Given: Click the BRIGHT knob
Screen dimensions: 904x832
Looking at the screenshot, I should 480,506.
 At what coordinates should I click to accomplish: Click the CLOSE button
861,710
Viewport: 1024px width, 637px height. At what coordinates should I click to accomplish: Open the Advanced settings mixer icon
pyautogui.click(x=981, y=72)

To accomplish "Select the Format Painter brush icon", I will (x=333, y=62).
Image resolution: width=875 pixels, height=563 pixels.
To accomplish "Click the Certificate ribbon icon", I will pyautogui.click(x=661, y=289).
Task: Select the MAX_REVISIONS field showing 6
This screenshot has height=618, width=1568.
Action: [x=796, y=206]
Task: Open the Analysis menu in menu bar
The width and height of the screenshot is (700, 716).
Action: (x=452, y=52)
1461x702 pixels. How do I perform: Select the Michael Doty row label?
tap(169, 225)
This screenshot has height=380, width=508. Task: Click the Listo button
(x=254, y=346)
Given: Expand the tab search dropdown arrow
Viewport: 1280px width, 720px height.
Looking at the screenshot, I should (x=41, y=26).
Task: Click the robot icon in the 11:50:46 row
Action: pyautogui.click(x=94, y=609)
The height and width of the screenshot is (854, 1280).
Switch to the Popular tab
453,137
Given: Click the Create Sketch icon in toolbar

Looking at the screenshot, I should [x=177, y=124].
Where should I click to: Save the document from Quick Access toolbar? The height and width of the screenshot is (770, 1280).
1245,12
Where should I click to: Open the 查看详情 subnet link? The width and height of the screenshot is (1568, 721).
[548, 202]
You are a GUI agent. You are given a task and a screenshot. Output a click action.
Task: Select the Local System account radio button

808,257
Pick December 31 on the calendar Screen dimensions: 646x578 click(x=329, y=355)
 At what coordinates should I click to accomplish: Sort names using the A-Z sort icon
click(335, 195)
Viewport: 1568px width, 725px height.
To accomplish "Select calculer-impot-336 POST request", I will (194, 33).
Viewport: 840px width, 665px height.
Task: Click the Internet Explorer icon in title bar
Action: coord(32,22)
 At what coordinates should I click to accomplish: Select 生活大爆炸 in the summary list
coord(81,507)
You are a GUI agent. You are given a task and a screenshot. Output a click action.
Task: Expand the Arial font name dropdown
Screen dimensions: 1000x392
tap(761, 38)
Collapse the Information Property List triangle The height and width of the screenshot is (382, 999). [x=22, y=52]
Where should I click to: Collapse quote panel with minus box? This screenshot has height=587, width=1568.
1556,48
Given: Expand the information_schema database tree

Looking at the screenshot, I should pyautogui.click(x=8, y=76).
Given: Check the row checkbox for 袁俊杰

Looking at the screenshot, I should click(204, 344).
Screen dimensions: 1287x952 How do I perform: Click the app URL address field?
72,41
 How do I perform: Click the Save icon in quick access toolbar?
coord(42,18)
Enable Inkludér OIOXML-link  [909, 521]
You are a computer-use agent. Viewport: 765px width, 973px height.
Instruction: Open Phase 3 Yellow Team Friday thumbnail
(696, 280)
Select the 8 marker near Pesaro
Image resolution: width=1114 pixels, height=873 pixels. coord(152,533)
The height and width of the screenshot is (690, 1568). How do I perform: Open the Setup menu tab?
+-------+
[Exercise brief]: Please copy out every line in the listing that has the string "menu".

[Exercise answer]:
Task: Open the Analysis menu in menu bar
The height and width of the screenshot is (690, 1568). How do I perform: Open the Setup menu tab?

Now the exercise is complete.